C - consistency - all users see same commited state. Opposite of that will be when one user commits change and can immediately see it on read, while other still reading old data.

I - isolation - different users don't see uncommited and sometimes commited changes of other users. Very expensive requirement, thus usually implemented only partly. Example: other users can see new rows, but don't see changed rows.

D - durability - commited changes are not going to disappear. Opposite of that can happen, if we on commit change data in inmemory cache and flush them asynchronously.

Two-phase commit (2PC) protocol

Old technique for simultaneously commit changes in several nodes.

Process looks like this:

  1. Prepare Master sends change request, and waits until all nodes apply it and respond "ready".
  2. Commit After receiving from all nodes confirmation, that change is applied and nodes are ready to commit, Master sends commit command to all nodes. Then waits for success responses from nodes.

Algorithm has several flaws:

  • Master is a singular point of failure.
  • Node can apply changes and be ready for commit, but then fail on commit. This and other such cases should be tracked and fixed ASAP. Usually, system should go into "not_ready" state until cluster is fixed.

Three-phase commit (3PC) protocol

Advanced version of two-phase commit protocol.
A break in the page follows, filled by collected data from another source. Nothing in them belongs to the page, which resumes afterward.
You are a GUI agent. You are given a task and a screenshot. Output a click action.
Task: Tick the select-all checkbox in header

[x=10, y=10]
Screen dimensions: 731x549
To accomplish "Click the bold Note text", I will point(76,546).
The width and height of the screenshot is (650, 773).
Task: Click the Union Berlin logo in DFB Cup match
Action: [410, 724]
In consists of 3 steps:

  1. Prepare Master sends change request, and waits until all nodes apply it, but not commit.
  2. Pre-commit Master requests nodes to prepare for commit, and waits until all nodes reply "ready";
  3. Commit After receiving from all nodes confirmation, that change is applied and nodes are ready to commit, Master sends commit command to all nodes. Then waits for success responses from nodes.

Algorithm is supposed to be better version of two-phase commit protocol. But it still comes with downsides:

  • Master is still a singular point of failure.
  • A lot of network overhead.
  • Node can apply changes and be ready for commit, but then fail on commit. This and other such cases should be tracked and fixed ASAP. Usually, system should go into "not_ready" state until cluster is fixed.
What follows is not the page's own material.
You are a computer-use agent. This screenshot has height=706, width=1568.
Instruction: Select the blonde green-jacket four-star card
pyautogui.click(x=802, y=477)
Distributed Transaction Patterns

Sagas

Main idea of sagas is to split one complex transaction into several smaller local transactions.

For example, transaction BuyItem probably can be split into several smaller ones - BookItem, BookDelivery, ProcessPayment.

If any sub-transaction fails - compensation transactions should be performed instead. It would be UnBookItem, UnBookDelivery, RefundPayment.

Orchestration Based Sagas

All sub-transactions are initiated by master service - orchestrator.

Choreography Based Sagas

Sub-transactions initiated either explicitly by each service responsible for previous sub-transactions (BookItem -> BookDelivery -> ProcessPayment), or implicitly by emitting events.

TCC (Try-Confirm/Cancel)

Pattern consists of several steps:

  1. Try to execute the transaction.
  2. Confirm in second request, that transaction was successfull.
  3. Cancel if transaction failed.

Transactional Outbox Pattern

Put transaction request first into outbox table or queue. That allows to explicitly controll success of transactions, react on failures, ensure sequential calls when needed.